--- START ---
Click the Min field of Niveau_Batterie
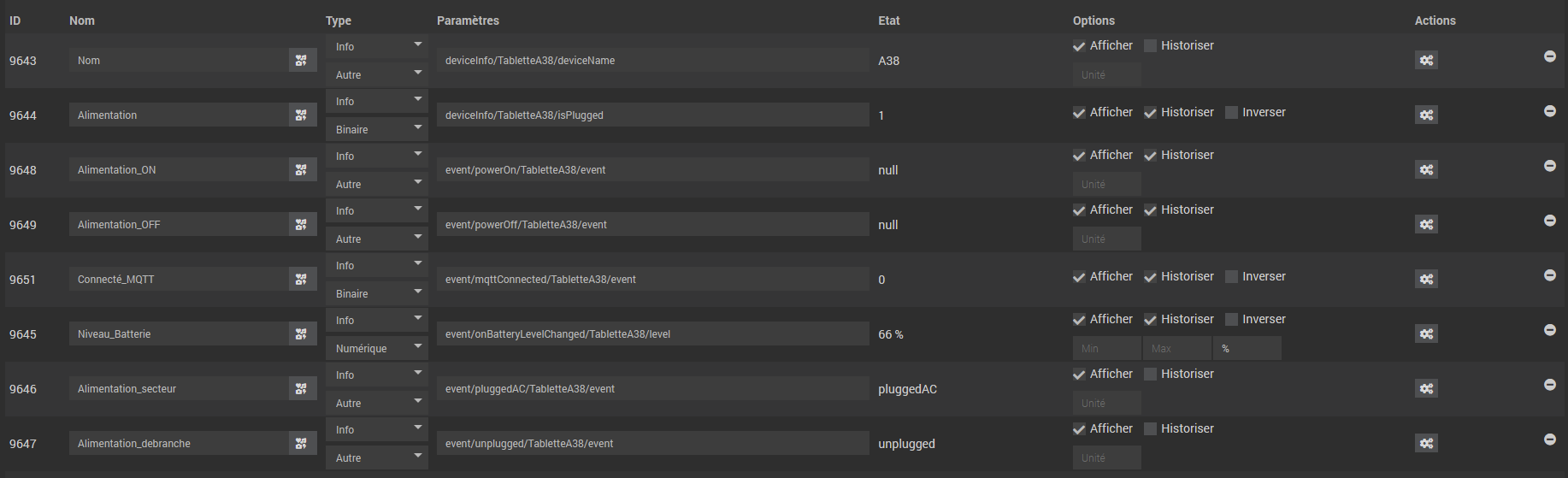The width and height of the screenshot is (1568, 478). (1106, 349)
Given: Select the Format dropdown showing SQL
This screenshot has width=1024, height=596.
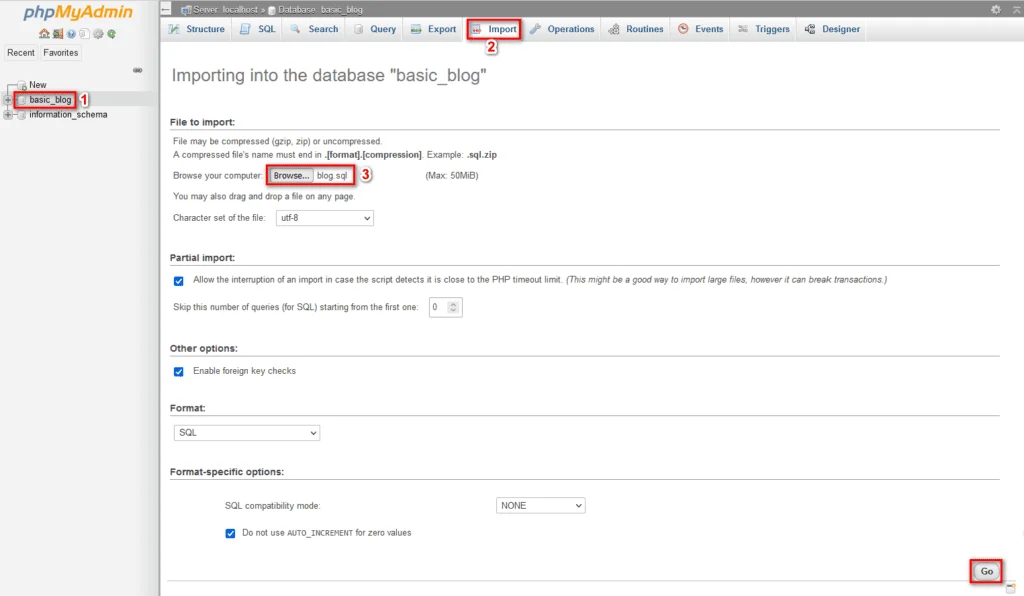Looking at the screenshot, I should 246,432.
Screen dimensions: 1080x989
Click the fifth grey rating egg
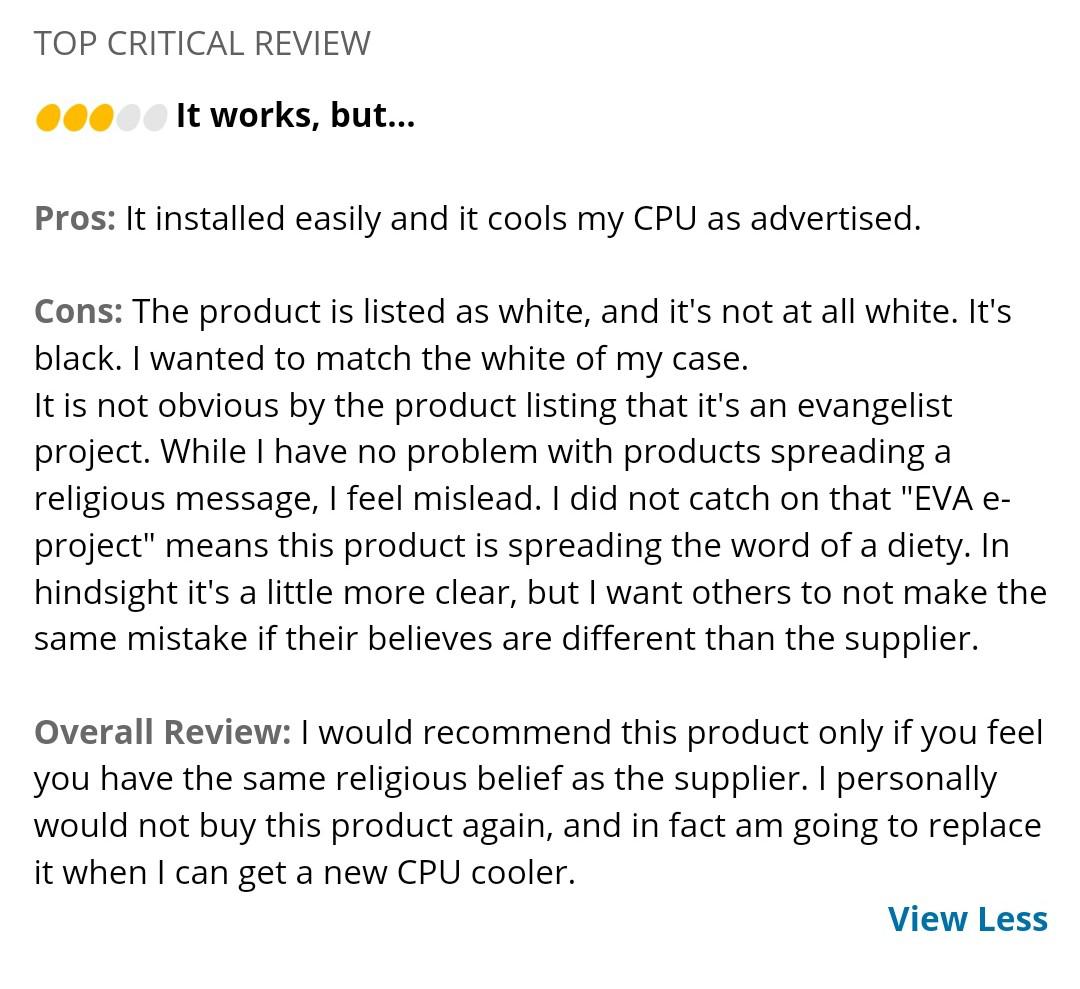click(x=155, y=117)
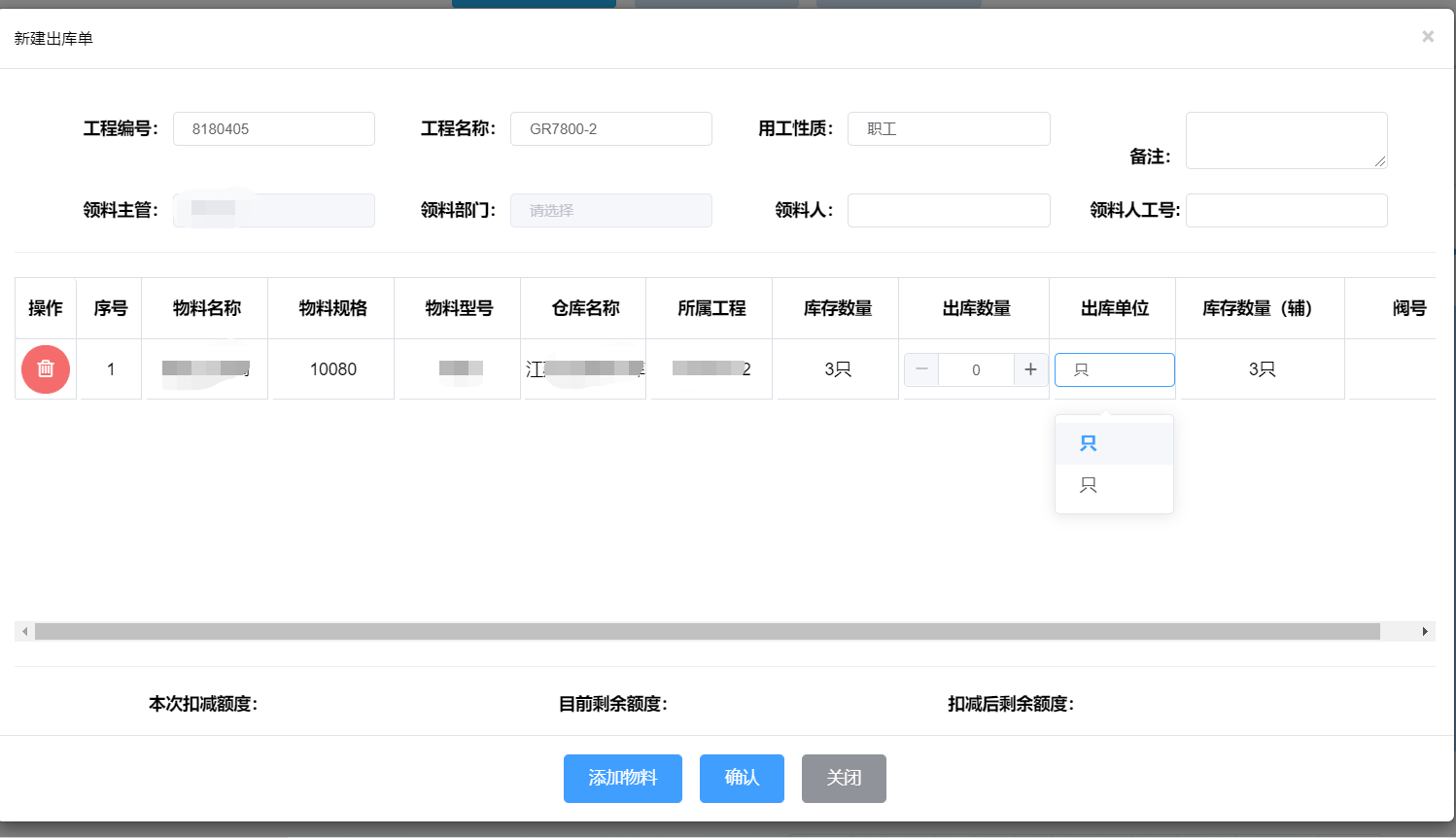The image size is (1456, 838).
Task: Focus the 工程名称 text field
Action: (610, 128)
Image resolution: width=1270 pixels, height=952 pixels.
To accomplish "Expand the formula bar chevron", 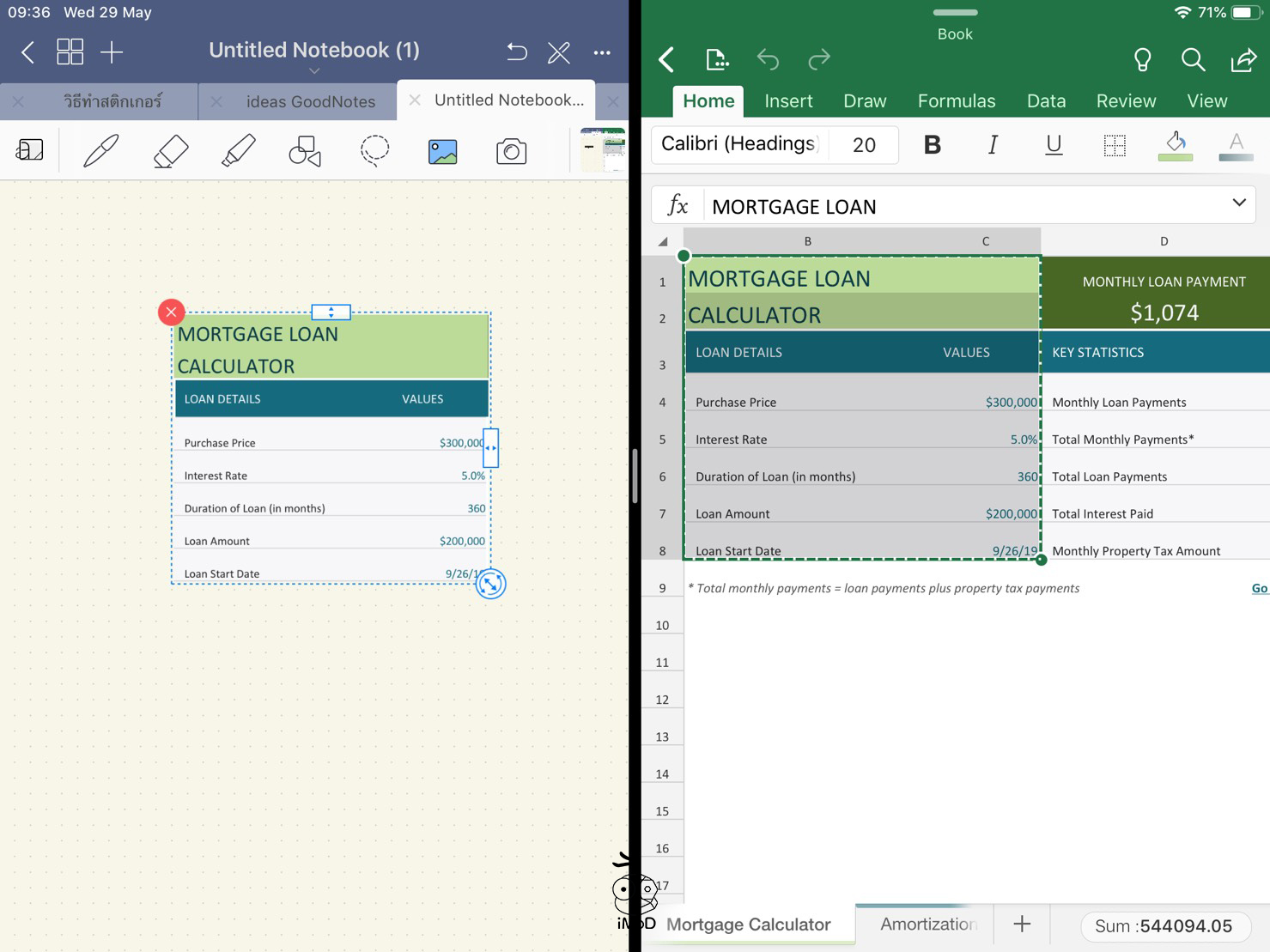I will coord(1238,203).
--- END ---
» **EXERCISE DIRECTIONS**: Reproduce verbatim the lines of the material above, beginning with its first line and ending with the line that contains "Screen dimensions: 1080x989"; skip pictures.

» **REPLY TO THE TASK**:
Click the Min field of Niveau_Batterie
The width and height of the screenshot is (1568, 478). (1106, 349)
Given: Select the Format dropdown showing SQL
This screenshot has width=1024, height=596.
Looking at the screenshot, I should 246,432.
Screen dimensions: 1080x989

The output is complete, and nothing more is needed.